Daily Devotion: John 1:6–8
There was a man sent from God whose name was John. 7 He came as a witness to testify concerning that light, so that through him all might believe. 8 He himself was not the light; he came only as a witness to the light.
The New International Version (Grand Rapids, MI: Zondervan, 2011), Jn 1:6–8.
John pauses his praise of the Word of God to clarify who John the Baptist was. And he iterates that John the Baptist was an apostle in the truest sense of the word — he was ἀπεσταλμένος, (apestalmenos), he was sent.
The true apostle isn’t defined by how much power he wields or if a church or denomination reports to him. The true apostle, beginning with John the Baptist, is defined by the fact that he has been sent by God to deliver a message, to testify about the light.
Thus, the measure of apostleship each one of us carries in our lives isn’t defined by rank in a church system defined by men.

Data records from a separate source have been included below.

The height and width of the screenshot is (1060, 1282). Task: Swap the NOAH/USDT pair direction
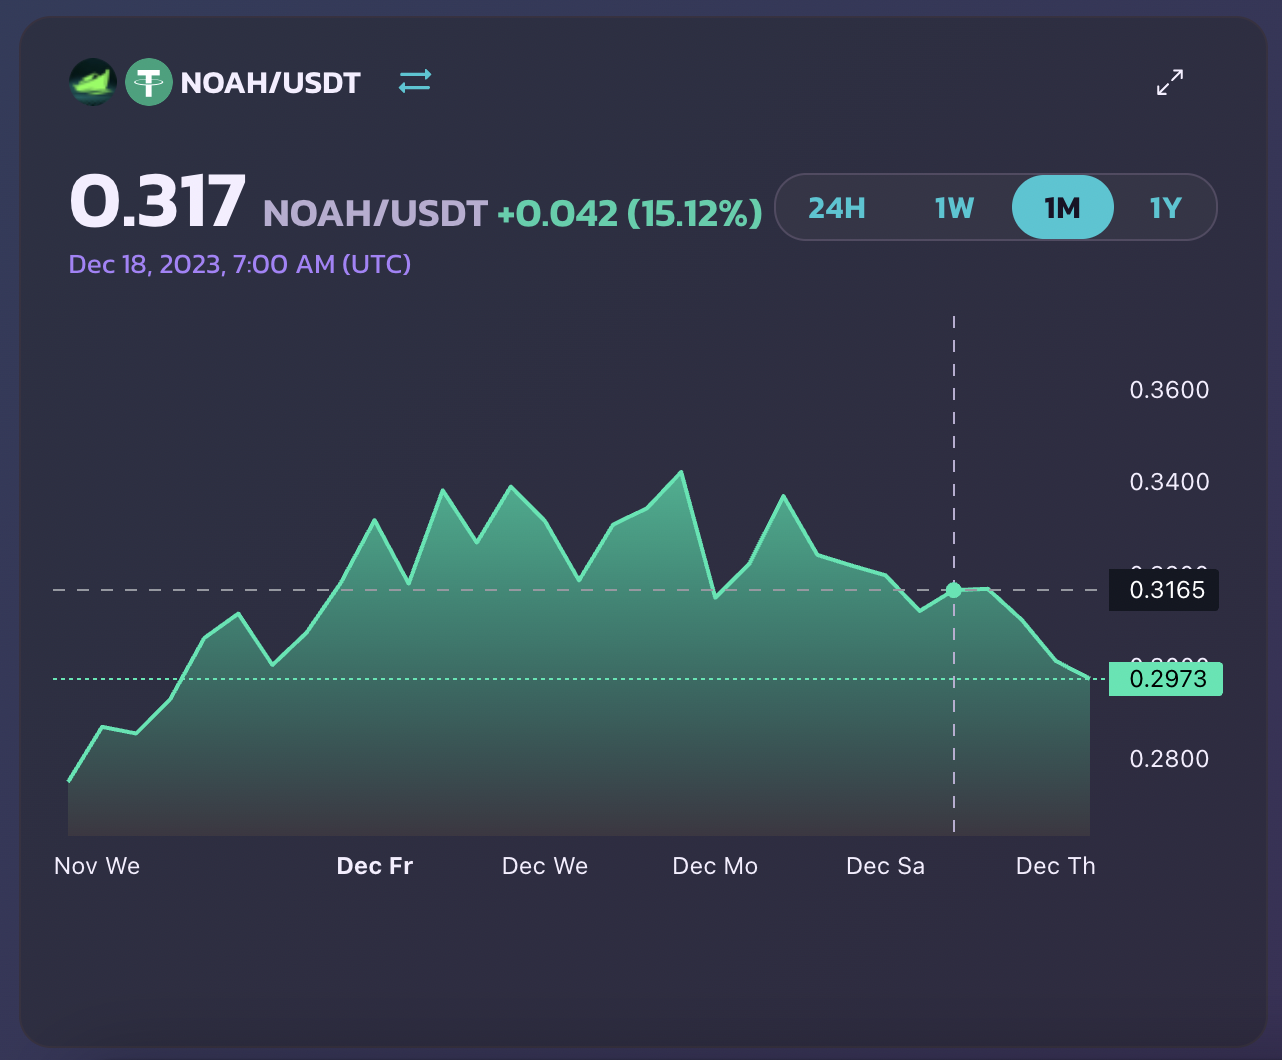[x=415, y=81]
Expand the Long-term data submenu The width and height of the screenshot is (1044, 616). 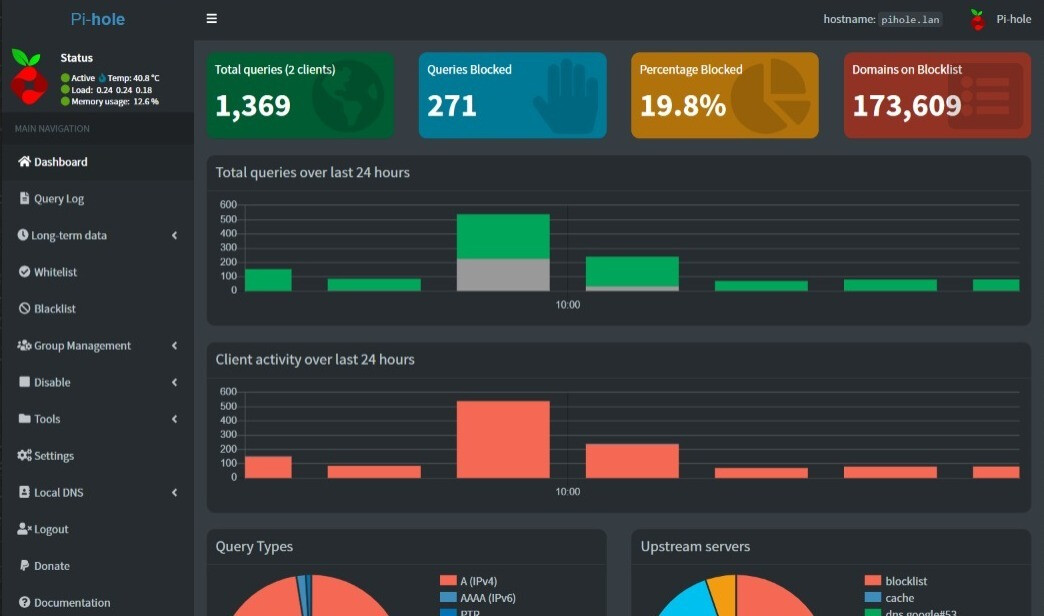[x=174, y=235]
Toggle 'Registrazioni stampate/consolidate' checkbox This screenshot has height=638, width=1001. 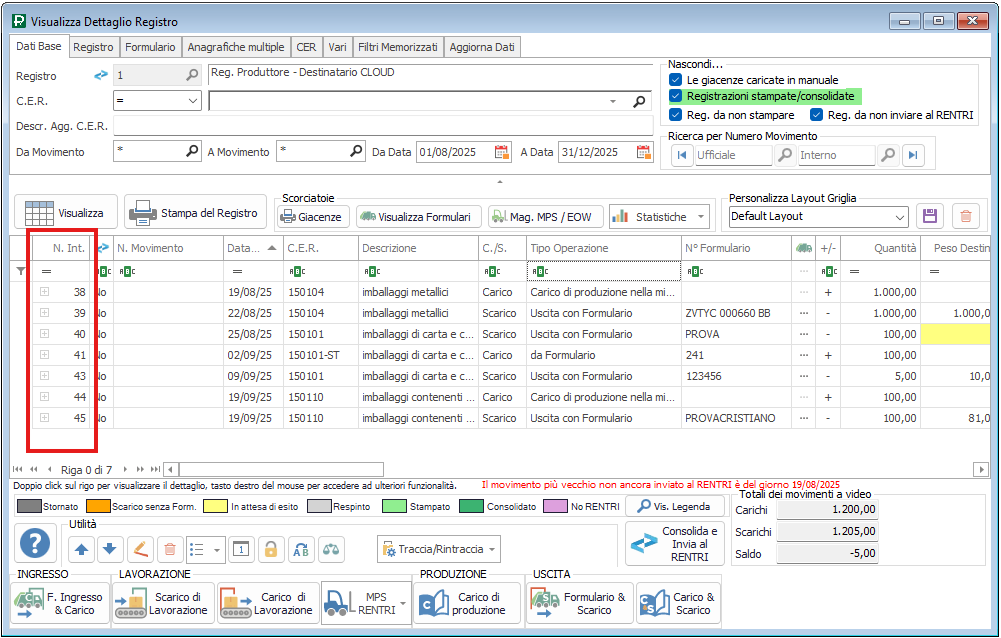click(x=676, y=97)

It’s whether we do everything in our lives as though we are sent by God as a witness to the light.
As we parent our children as though we are sent by a God who is a loving father who pours out grace upon grace on his children, we experience the true nature of being an apostle.
As we love our friends as though we are sent by a God who is willing to lay down his life for his friends, we experience the true nature of being an apostle.
Here’s the other oddity about this little praise pause.
The writer John wants to make it extremely clear — John the Baptist was not the light himself. I take this to mean not only John the Baptist as a person, which might be a concern in terms of who’s baptism to take on (a la Acts 18:25.) I take it to mean everything that John represents, as the last prophet of the Old Covenant, meaning the administration of the the Old Covenant. All that Moses gave, all that the prophets applied, and all that the kings administered — all of that is not the light. It merely was sent to us to as a witness to the light.
It’s an easy tendency to take nearly anything that is meant to be a witness to the light of Jesus to be the light itself. The Pharisees will do that throughout this gospel — one of the main points of contention throughout this narrative will be that the Pharisees know the Scriptures better than anybody, and yet can’t see that it all testifies about Jesus. And to take something that was merely meant to be a witness, to now be the all-sufficient-light-of-our-lives, immediately makes us blinder than ever.
But, to take all things as witnesses to the light, we get pointed towards the light that is unconquerable, that has not been overcome by darkness, and through which is all life.
Be the witness, and experience the witness of all things.